[Aim of the exercise] For the entries below, repeat exactly each line starting with the one that contains "This screenshot has width=960, height=640." and going on through the one that contains "Given: Click the completed IF value 0.78", and no others.

(Dataset entries)
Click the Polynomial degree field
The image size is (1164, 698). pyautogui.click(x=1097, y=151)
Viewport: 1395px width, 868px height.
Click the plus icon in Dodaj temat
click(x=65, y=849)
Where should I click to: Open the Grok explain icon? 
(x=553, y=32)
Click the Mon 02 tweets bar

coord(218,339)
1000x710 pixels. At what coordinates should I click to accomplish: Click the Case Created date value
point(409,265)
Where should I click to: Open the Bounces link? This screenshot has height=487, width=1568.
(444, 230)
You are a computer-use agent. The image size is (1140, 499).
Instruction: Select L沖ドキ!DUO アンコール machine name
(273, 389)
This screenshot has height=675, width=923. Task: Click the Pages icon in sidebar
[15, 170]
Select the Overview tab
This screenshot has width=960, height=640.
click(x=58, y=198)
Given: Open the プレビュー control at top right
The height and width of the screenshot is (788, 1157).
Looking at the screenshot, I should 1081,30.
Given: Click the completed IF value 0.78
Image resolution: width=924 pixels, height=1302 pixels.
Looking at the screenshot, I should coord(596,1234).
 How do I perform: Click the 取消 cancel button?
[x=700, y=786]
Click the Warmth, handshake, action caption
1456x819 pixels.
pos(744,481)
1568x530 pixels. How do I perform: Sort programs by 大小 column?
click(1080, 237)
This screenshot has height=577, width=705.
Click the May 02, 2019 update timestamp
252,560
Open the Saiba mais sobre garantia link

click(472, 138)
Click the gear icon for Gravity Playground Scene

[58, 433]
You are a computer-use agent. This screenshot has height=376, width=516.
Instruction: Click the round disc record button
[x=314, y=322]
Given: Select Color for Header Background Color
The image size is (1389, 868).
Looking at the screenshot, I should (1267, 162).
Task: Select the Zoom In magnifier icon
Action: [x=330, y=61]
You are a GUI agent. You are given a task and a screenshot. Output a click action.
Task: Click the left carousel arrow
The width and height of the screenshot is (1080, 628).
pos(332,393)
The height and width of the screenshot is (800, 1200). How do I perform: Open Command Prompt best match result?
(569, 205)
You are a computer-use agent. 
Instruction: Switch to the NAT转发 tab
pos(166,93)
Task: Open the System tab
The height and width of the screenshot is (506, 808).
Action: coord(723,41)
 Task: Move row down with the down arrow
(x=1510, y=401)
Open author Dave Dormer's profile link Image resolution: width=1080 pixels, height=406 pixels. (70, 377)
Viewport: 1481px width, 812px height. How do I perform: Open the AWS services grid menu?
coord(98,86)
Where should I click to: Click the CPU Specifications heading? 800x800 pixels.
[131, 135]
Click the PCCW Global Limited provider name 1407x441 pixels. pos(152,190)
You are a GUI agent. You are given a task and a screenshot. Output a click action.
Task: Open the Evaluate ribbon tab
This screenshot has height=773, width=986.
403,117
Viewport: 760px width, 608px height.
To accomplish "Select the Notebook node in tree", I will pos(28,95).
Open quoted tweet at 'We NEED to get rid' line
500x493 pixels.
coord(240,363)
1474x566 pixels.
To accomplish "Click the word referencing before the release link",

[Exercise answer]
This screenshot has width=960, height=640.
click(x=58, y=198)
Given: Open the プレビュー control at top right
The height and width of the screenshot is (788, 1157).
Looking at the screenshot, I should 1081,30.
Given: Click the completed IF value 0.78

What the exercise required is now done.